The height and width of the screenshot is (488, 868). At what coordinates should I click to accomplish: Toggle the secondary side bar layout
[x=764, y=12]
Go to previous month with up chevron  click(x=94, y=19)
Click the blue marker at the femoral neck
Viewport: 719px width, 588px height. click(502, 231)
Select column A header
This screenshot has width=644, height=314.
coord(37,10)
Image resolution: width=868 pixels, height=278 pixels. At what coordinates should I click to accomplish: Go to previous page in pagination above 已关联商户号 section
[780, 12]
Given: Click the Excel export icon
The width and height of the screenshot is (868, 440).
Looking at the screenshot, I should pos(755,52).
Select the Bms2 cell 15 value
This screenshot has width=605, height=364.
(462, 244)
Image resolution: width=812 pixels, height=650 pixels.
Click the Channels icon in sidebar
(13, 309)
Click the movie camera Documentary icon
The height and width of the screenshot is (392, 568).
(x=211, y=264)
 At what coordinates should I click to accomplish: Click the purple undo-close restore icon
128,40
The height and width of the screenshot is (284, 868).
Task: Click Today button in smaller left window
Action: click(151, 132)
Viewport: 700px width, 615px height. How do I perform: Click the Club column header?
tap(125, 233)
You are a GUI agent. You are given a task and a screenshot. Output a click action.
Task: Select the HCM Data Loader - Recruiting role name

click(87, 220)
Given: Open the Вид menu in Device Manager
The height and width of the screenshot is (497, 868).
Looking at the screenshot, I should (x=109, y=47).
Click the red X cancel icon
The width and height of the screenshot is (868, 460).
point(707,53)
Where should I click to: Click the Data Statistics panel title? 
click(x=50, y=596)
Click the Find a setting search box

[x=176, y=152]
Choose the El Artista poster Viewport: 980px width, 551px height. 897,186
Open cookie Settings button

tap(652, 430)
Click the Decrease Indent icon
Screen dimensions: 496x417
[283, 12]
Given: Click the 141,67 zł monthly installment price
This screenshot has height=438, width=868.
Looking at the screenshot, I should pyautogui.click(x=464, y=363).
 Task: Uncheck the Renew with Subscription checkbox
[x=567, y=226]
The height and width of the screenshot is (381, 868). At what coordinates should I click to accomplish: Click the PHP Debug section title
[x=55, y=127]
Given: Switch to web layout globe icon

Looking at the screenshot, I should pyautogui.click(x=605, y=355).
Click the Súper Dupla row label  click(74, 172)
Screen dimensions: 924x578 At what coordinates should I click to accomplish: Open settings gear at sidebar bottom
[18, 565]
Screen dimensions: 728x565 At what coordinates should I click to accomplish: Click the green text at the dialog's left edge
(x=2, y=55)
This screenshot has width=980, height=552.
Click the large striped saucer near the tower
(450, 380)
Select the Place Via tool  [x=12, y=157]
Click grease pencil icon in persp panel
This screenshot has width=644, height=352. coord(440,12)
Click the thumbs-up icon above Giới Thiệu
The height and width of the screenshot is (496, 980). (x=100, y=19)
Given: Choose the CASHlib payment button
******************************
• _DIRECTIONS FOR THIS TASK_
Return exactly the lines from the line holding "Screen dimensions: 924x578" to the last line of the data, with both of those lines included and nothing added.

• _TASK RESPONSE_
Screen dimensions: 924x578 At what coordinates should I click to accomplish: Open settings gear at sidebar bottom
[18, 565]
Screen dimensions: 728x565 At what coordinates should I click to accomplish: Click the green text at the dialog's left edge
(x=2, y=55)
This screenshot has width=980, height=552.
Click the large striped saucer near the tower
(450, 380)
Select the Place Via tool  [x=12, y=157]
Click grease pencil icon in persp panel
This screenshot has width=644, height=352. coord(440,12)
Click the thumbs-up icon above Giới Thiệu
The height and width of the screenshot is (496, 980). (x=100, y=19)
Given: Choose the CASHlib payment button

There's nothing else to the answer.